His systematic work is represented by a large number of papers and monographs, many of which relate to the flora of New Caledonia; and by his Énumération des genres de plantes cultivées au Muséum d'histoire naturelle de Paris (1843), a catalogue of the plants in cultivation at the French National Museum of Natural History; it is a landmark in the history of classification in that it forms the starting-point of the classification system, modified successively by Alexander Braun, August W. Eichler and Adolf Engler, which was not superseded until the development of DNA research.

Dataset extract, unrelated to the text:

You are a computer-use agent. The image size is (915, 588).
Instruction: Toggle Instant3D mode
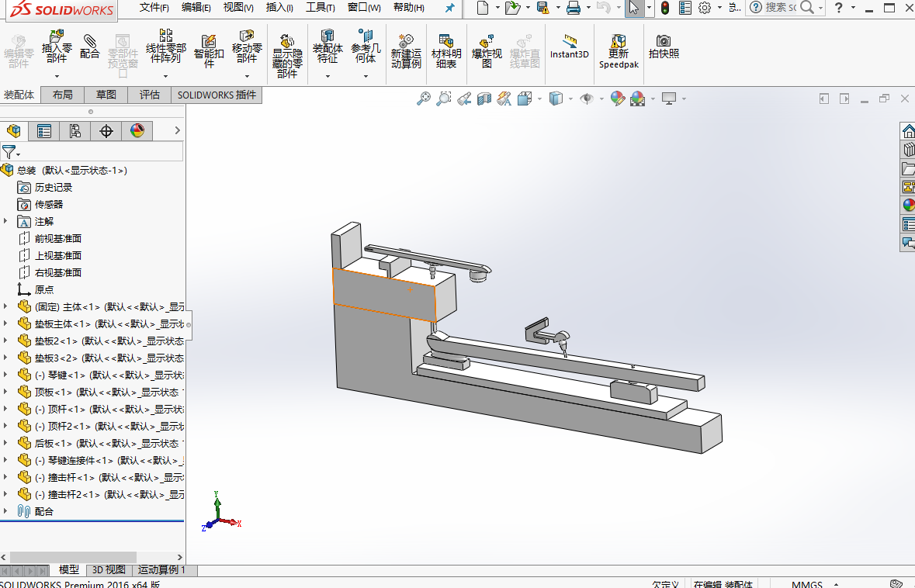570,47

In addition to his scientific and professorial labours, Brongniart held various important official posts in connection with the department of education, and interested himself greatly in agricultural and horticultural matters. With Jean Victoire Audouin and Jean-Baptiste Dumas, his future brothers-in-law, Brongniart founded the Annales des Sciences Naturelles, a peer-reviewed journal, in 1824. He also founded the Société Botanique de France in 1854, and was its first president.
Brongniart died in Paris in 1872 and is buried in Division 20 of the Cimetière du Père Lachaise.[2]